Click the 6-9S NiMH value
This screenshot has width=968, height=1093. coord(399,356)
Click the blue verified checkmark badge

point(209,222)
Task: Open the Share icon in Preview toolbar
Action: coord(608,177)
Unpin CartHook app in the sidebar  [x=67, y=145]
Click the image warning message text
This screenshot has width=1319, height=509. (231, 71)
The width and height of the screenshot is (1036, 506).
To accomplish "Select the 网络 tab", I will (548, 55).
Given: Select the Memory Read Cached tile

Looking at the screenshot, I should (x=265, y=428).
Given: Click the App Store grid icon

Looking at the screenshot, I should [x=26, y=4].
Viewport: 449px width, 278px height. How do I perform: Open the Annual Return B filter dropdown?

TASK INSTRUCTIONS:
The data above needs to be retyped in full, exactly as given.

OUTPUT:
Click the 6-9S NiMH value
This screenshot has width=968, height=1093. coord(399,356)
Click the blue verified checkmark badge

point(209,222)
Task: Open the Share icon in Preview toolbar
Action: coord(608,177)
Unpin CartHook app in the sidebar  [x=67, y=145]
Click the image warning message text
This screenshot has width=1319, height=509. (231, 71)
The width and height of the screenshot is (1036, 506).
To accomplish "Select the 网络 tab", I will (548, 55).
Given: Select the Memory Read Cached tile

Looking at the screenshot, I should (x=265, y=428).
Given: Click the App Store grid icon

Looking at the screenshot, I should [x=26, y=4].
Viewport: 449px width, 278px height. How do I perform: Open the Annual Return B filter dropdown?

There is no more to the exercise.